Sugerimos que experiencie estes momentos de outro modo:

  • Experimente colocar-se uma posição de observador externo (i.e., que observa de fora o que está a acontecer, questionando-se “o que é que está a desorganizar o meu filho?”, “quais as reações fisiológicas que o comportamento do meu filho gera no meu próprio corpo?”). Ao fazer isso, irá criar um distanciamento sobre o que está a sentir, não respondendo com base na sua interpretação automática de ameaça, mas criando um espaço facilitador de uma resposta mais próxima do significado real do comportamento.
    Talvez assim consiga ver o comportamento do seu filho como uma manifestação ao processo de adaptação à transição do período de férias para o período escolar.

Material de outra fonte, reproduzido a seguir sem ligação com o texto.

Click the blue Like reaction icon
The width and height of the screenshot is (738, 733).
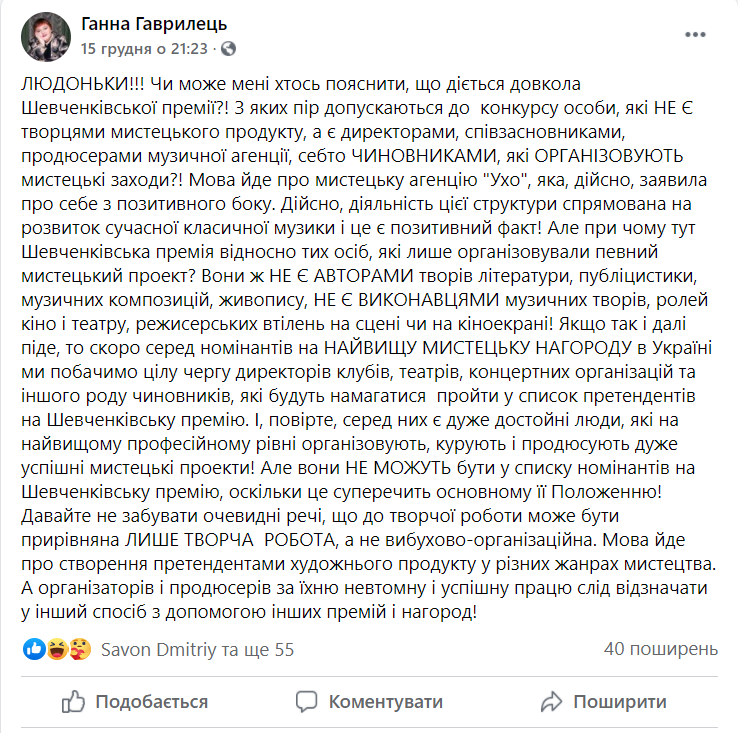35,650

    • Mantendo esta possível legenda presente, não reaja de forma automática! Em primeiro lugar empatize com a dificuldade que o seu filho está a sentir (e.g., “eu sei que para ti é difícil estar em casa como se estivesses na escola e teres de te adaptar a estar em casa de outra maneira, e que por isso ficas zangado”). Depois de uma pausa, pode acrescentar uma breve informação factual (e.g., “infelizmente, agora terás de fazer os trabalhos que fazias na escola aqui em casa, e isto não é possível mudar”).

    • Caso o comportamento não se atenue, opte por diminuir a comunicação que nesta situação poderá ser o combustível da escalada comportamental (por melhores que sejam as suas intenções), optando por “sair” da situação e dando ao seu filho um espaço de privacidade, a sós, onde pode permanecer durante o tempo que sentir necessidade. Desta forma, vai-se sintonizar com a dificuldade que o seu filho sente, mas não com o seu comportamento que considera desadequado. Para além disso, isso irá permitir criar um espaço tanto para a criança, como para si enquanto pai/mãe, para gerir a sua ativação emocional e se autorregular, o que dificilmente aconteceria se mantivesse a comunicação.

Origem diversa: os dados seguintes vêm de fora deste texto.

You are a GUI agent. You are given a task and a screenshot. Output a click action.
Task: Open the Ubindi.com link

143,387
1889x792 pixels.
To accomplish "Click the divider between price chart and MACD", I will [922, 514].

    Os dias atuais exigem uma grande adaptação por parte de todos, mas esteja certo que esta adaptação pode ser catalisadora de grandes aprendizagens para os seus filhos. Lembre-se que as aprendizagens mais importantes não vêm nos livros (ou em qualquer plataforma online ou televisiva). Esta pode ser uma oportunidade única para potenciar a autonomia, autorregulação e autoestima dos seus filhos. Potencie esta experiência na vida dos seus filhos, privilegiando o tempo que ganhámos com tempo de qualidade e de verdadeira partilha. Aproxime-se deles e assista em tempo real ao seu crescimento.

    Lembre-se destas palavras-chave: rotina, calma e empatia.